On August 4th, 2004 an extensive review essay by Dr. Stephen C. Meyer, Director of Discovery Institute's Center for Science & Culture appeared in the Proceedings of the Biological Society of Washington (volume 117, no. 2, pp. 213-239). The Proceedings is a peer-reviewed biology journal published at the National Museum of Natural History at the Smithsonian Institution in Washington D.C.


last time i checked, the smithsonian was a well respected scientific organization and their journals are well reviewed before publishing.
06/15/2007 08:28:30 PM · #49
Originally posted by kudzu:

Originally posted by jbsmithana:

.. supports research by scientists and other scholars developing the scientific theory known as intelligent design

A little biased wouldn't you say?


yes. site i linked to is biased. as am i. as are you.

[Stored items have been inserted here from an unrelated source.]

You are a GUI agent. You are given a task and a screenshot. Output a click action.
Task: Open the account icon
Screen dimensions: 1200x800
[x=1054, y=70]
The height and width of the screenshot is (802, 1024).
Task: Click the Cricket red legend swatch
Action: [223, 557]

but in the future, please read at least the first paragraph before snarking on a source. that's how these things turn into rants...

Originally posted by here's that paragraph:

On August 4th, 2004 an extensive review essay by Dr. Stephen C. Meyer, Director of Discovery Institute's Center for Science & Culture appeared in the Proceedings of the Biological Society of Washington (volume 117, no. 2, pp. 213-239). The Proceedings is a peer-reviewed biology journal published at the National Museum of Natural History at the Smithsonian Institution in Washington D.C.


last time i checked, the smithsonian was a well respected scientific organization and their journals are well reviewed before publishing.


LOL! No rant and no bias here. I'm just pointing out that the Discovery Institute's Center for Science & Culture is a religious right founded and funded institution. Getting published in the above mentioned journal does not mean it is less or more biased.

Message edited by author 2007-06-15 20:37:11.
06/15/2007 08:30:32 PM · #50
Originally posted by thegrandwazoo:

Is this not just Undecidable conjecture? I mean all observations are flawed because of the observer. Applying this thought along the lines of Schrödinger's cat. I know we are not specifically discussing Quantum Physics but in a way we are.


i've always though quantum physics was the closest thing to a proof for God as you could get... amazing stuff.

i heard a presentation once that used heisenberg's uncertainty principle to prove that God could exist (though he didn't go as far to say that it proved God _did_ exist). don't remember much of it because the science was way over my admittedly nerdish head. but it was fascinating.